La dinamica dell’aggressione
Secondo quanto riportato dalle ricostruzioni, un gruppo di coloni israeliani, alcuni dei quali con il volto coperto, ha fatto irruzione all’alba nell’abitazione che ospitava i volontari internazionali, impegnati in attività di carattere civile. L’assalto, descritto come rapido e brutale, ha lasciato poco spazio alla reazione: minacce, percosse e il saccheggio di alcuni oggetti personali hanno caratterizzato i pochi, lunghissimi minuti dell’irruzione, il cui esito ha visto quattro attivisti, tre dei quali italiani, condotti in ospedale seppur senza che le loro vite fossero in pericolo. Questi fatti, che rientrano in una cronaca purtroppo ricorrente in quei territori, contribuiscono a minare la già fragile stabilità, mostrando come la tensione resti altissima nonostante gli sforzi diplomatici.
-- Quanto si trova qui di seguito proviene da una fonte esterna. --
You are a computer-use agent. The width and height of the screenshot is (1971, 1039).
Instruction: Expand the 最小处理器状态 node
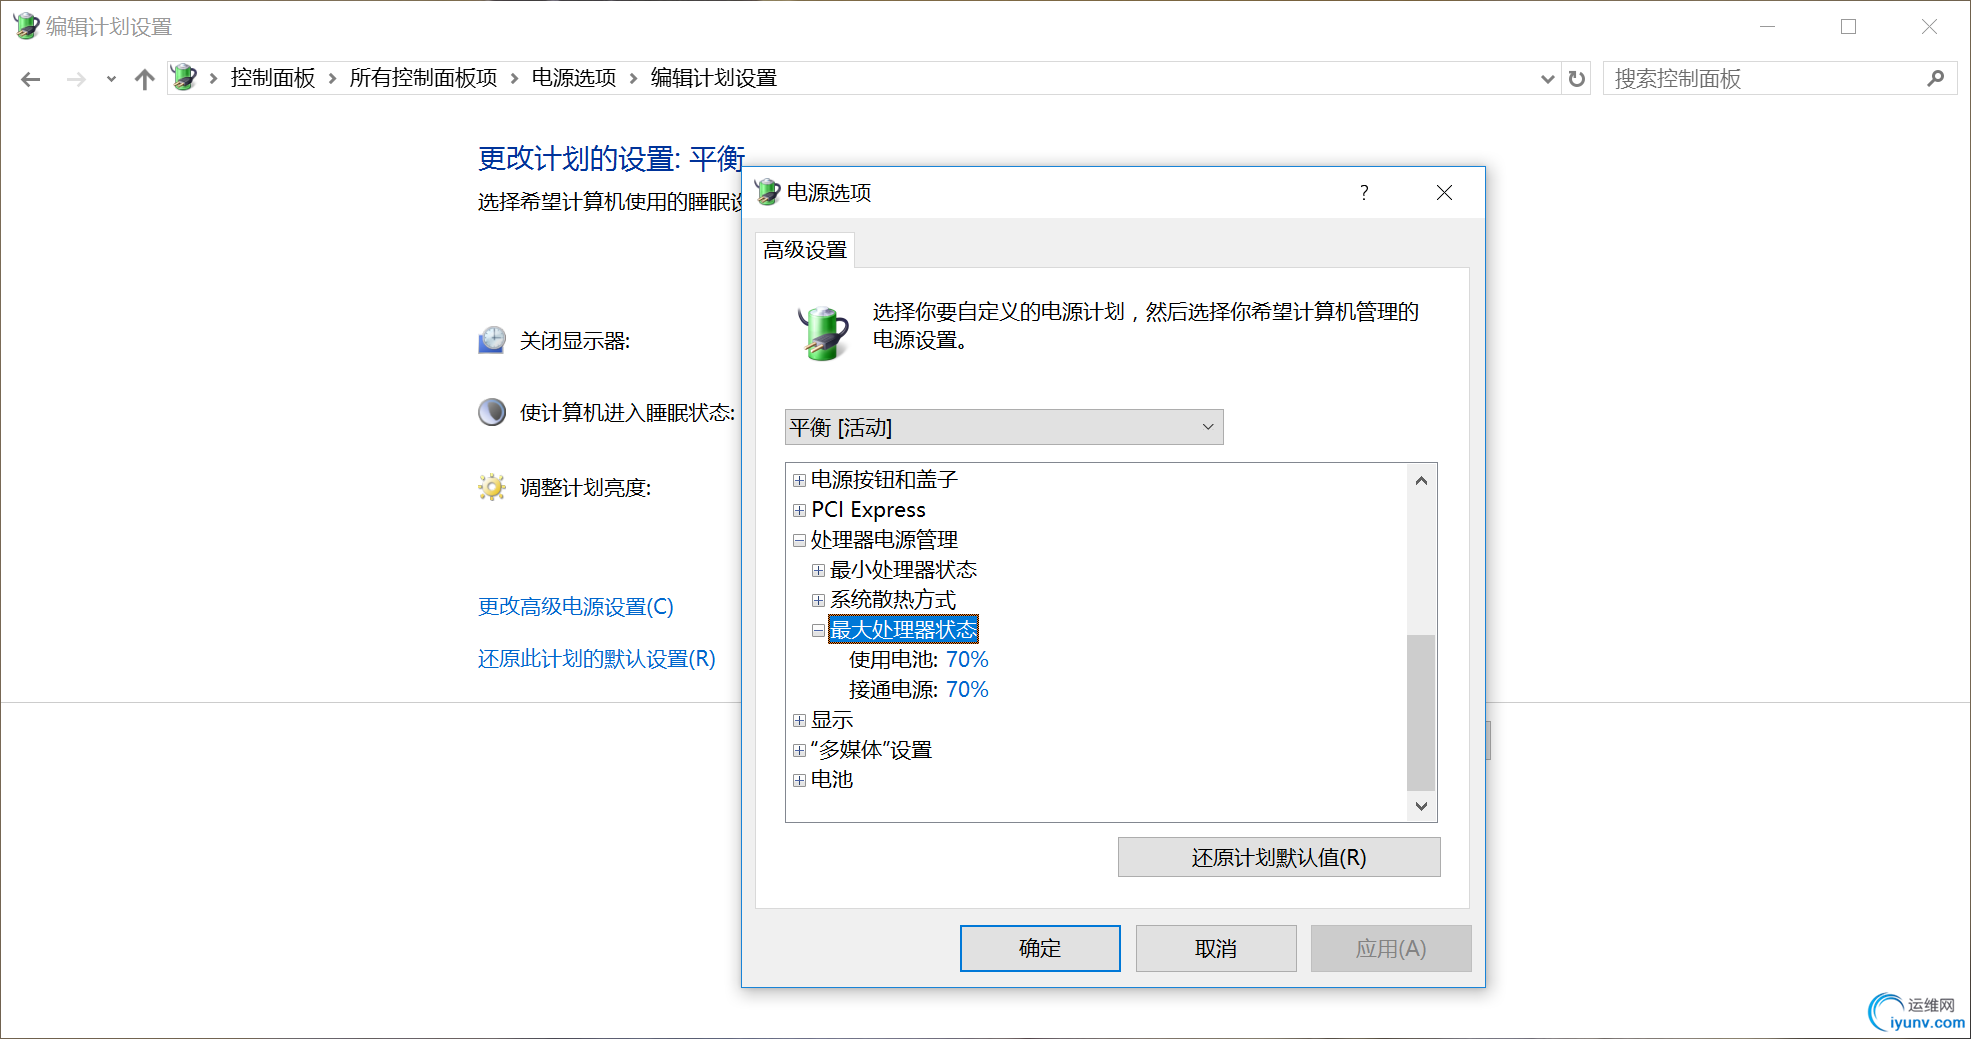[818, 570]
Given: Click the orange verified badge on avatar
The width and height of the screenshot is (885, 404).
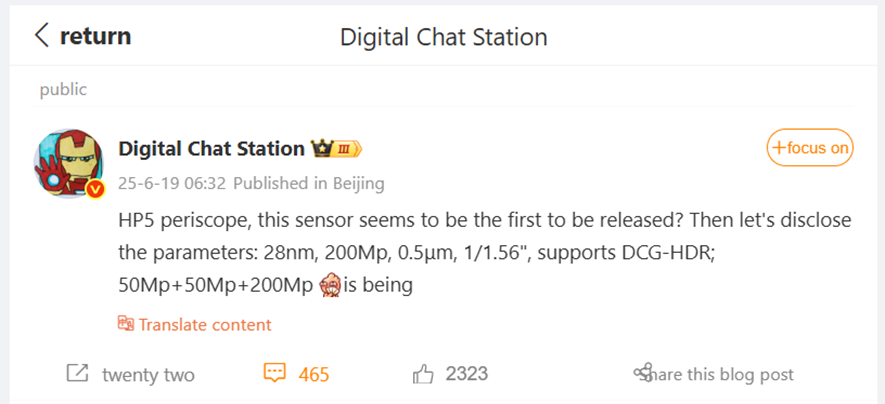Looking at the screenshot, I should pos(96,189).
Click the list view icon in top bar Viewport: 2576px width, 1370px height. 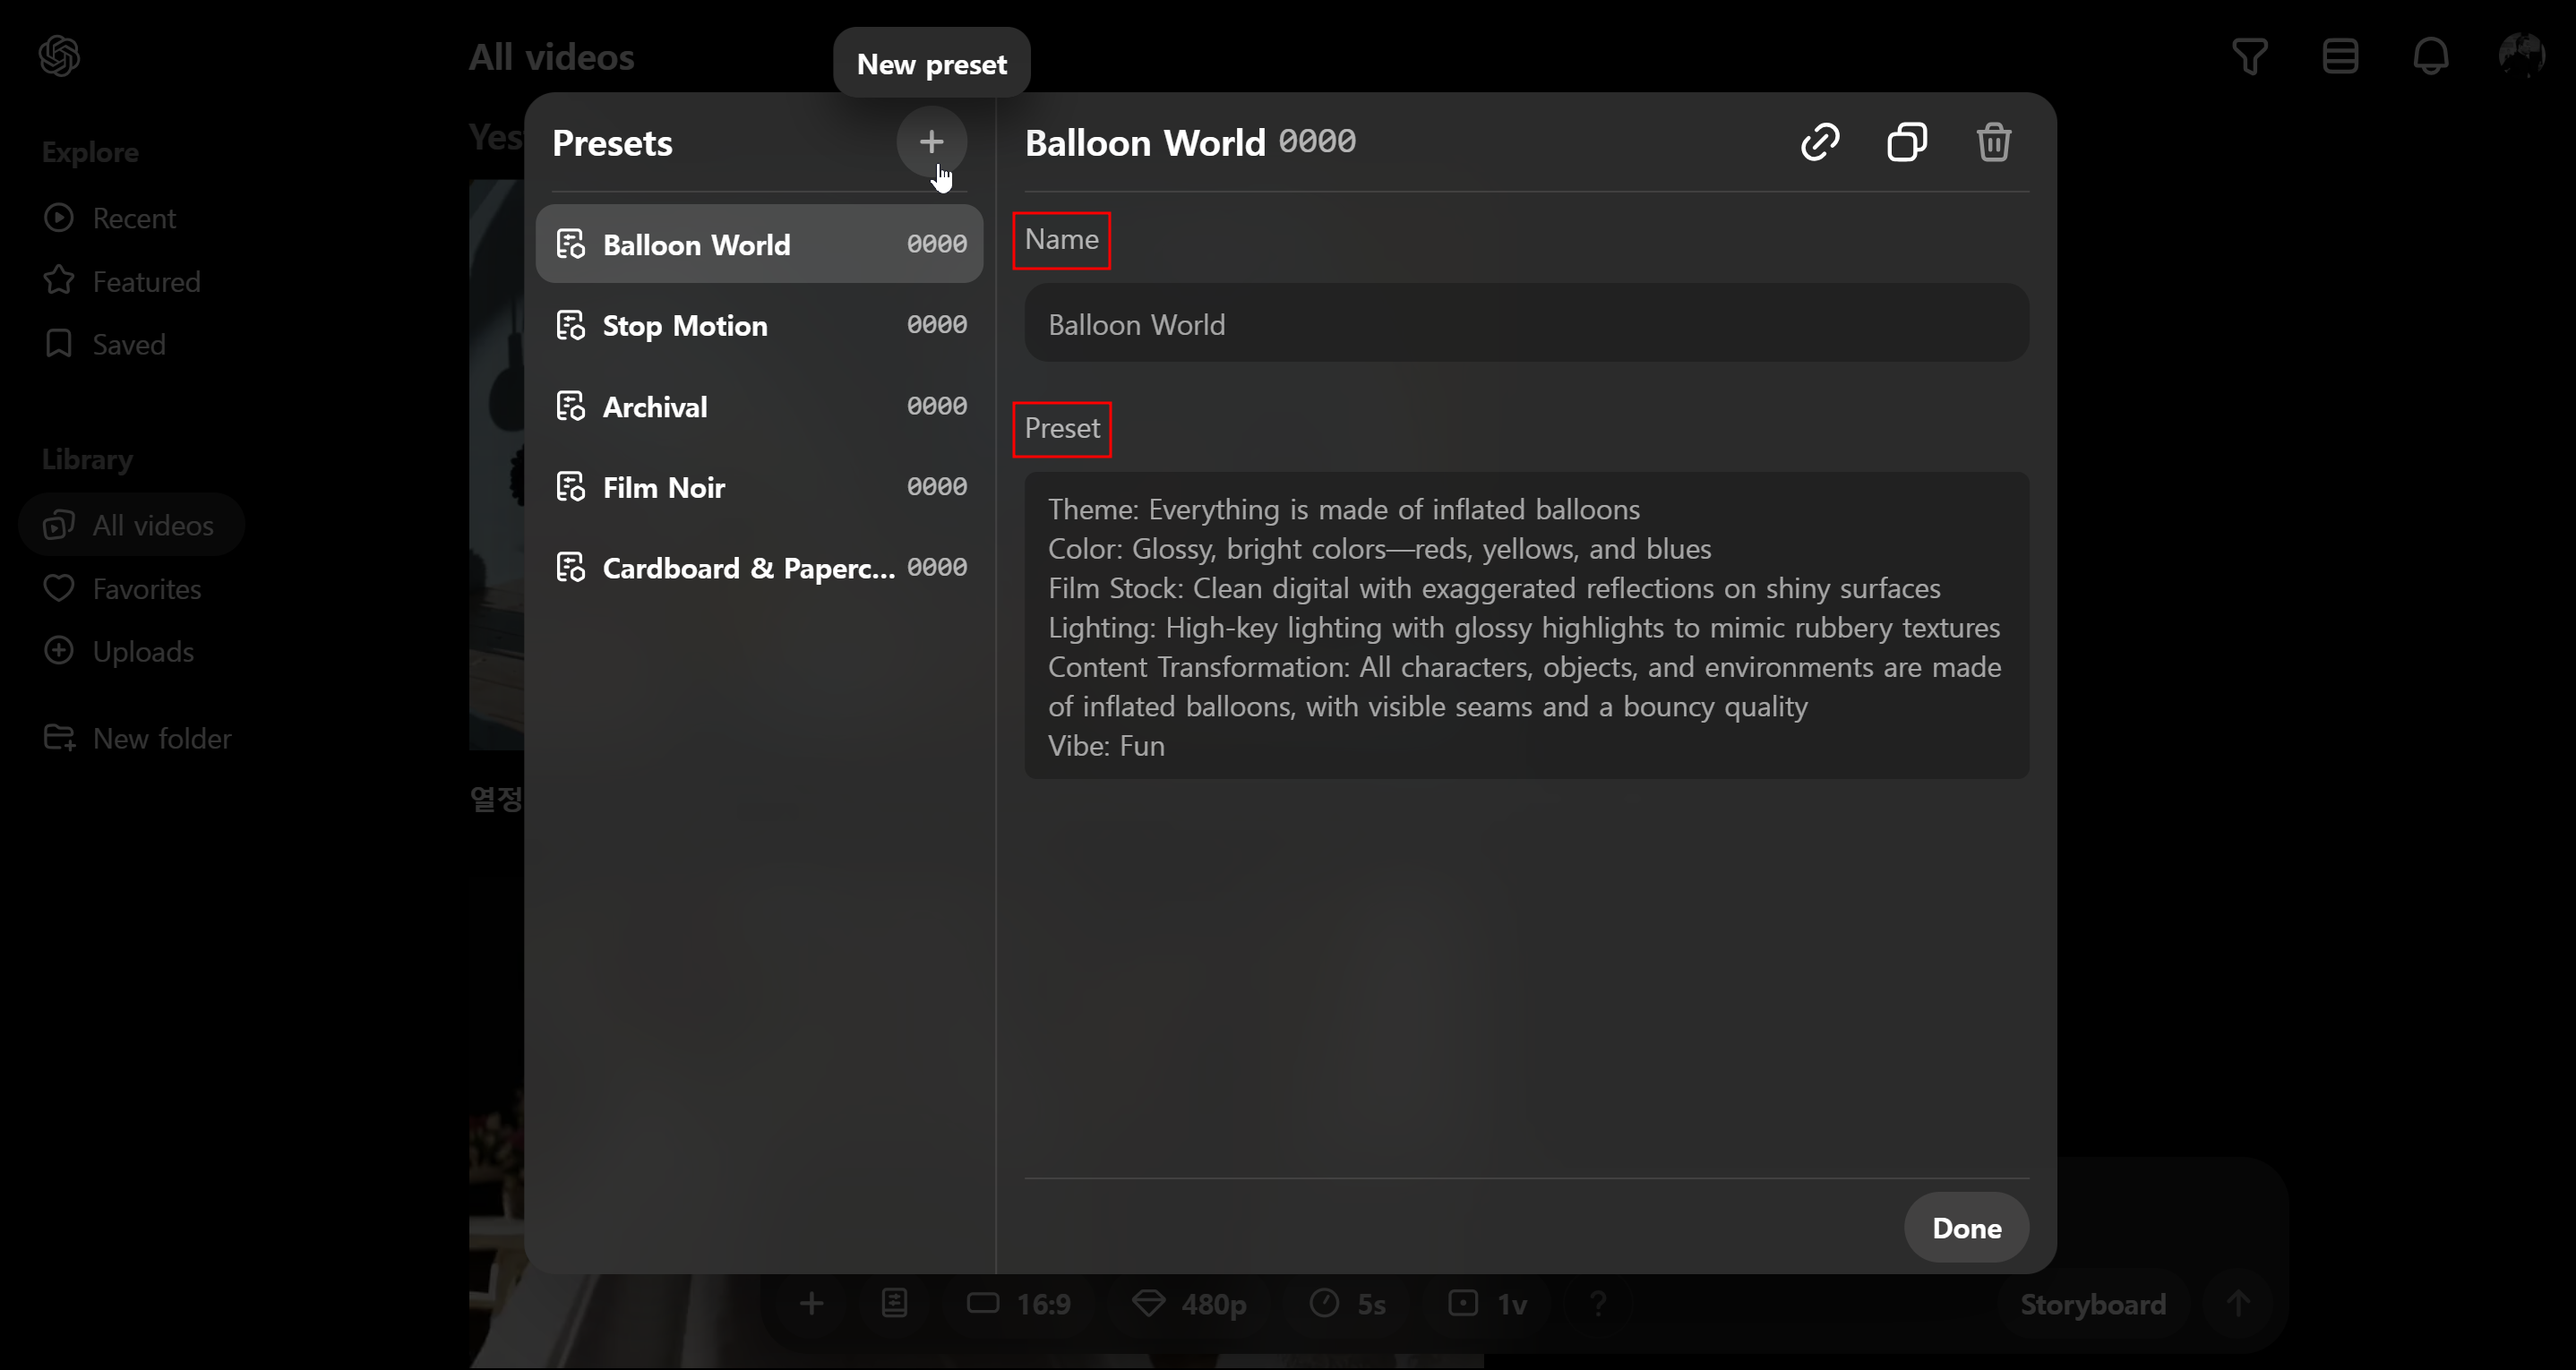click(2341, 56)
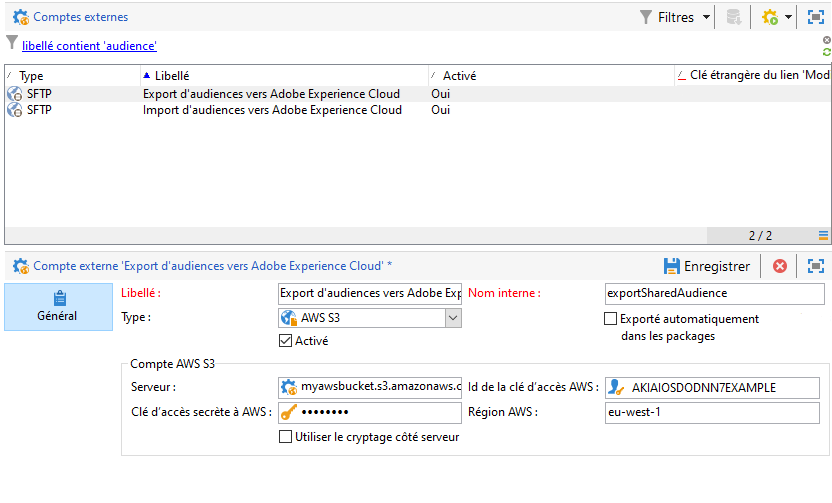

La posizione italiana e le contromisure
“Abbiamo avviato sanzioni contro alcuni coloni”, ha rimarcato il ministro Tajani, chiarendo come la risposta del governo italiano non si limiti alle dichiarazioni di condanna ma si traduca in misure concrete. La ferma opposizione a qualsiasi tentativo di annessione della Cisgiordania rappresenta il cardine di una posizione che mira a scindere la legittima difesa dello Stato israeliano dalle azioni, definite illegali e destabilizzanti, portate avanti da frange estremiste. Tajani, che ha annunciato l’intenzione di parlare personalmente con i feriti nel corso del pomeriggio, ha sottolineato come il rientro a Ramallah dei connazionali sia avvenuto in condizioni di sicurezza, pur nell’evidente stato di shock.
Il quadro generale in Cisgiordania
L’aggressione di Ein al-Duyuk non è un caso isolato bensì il sintomo di un malessere più profondo, che attraversa i Territori e che vede, da una parte, la persistenza di atti di violenza e, dall’altra, il lavoro di cooperanti e attivisti che operano in contesti sempre più pericolosi. Mentre l’attenzione internazionale è spesso catalizzata dalla situazione a Gaza, la Cisgiordania vive una sua propria, silenziosa emergenza, fatta di scontri, pressioni e una quotidianità segnata dall’incertezza. L’episodio odierno, per quanto a lieto fine sul piano delle conseguenze fisiche, getta una luce cruda su una frattura che sembra allargarsi, minando quelle prospettive di dialogo che pure faticosamente si cerca di tenere vive.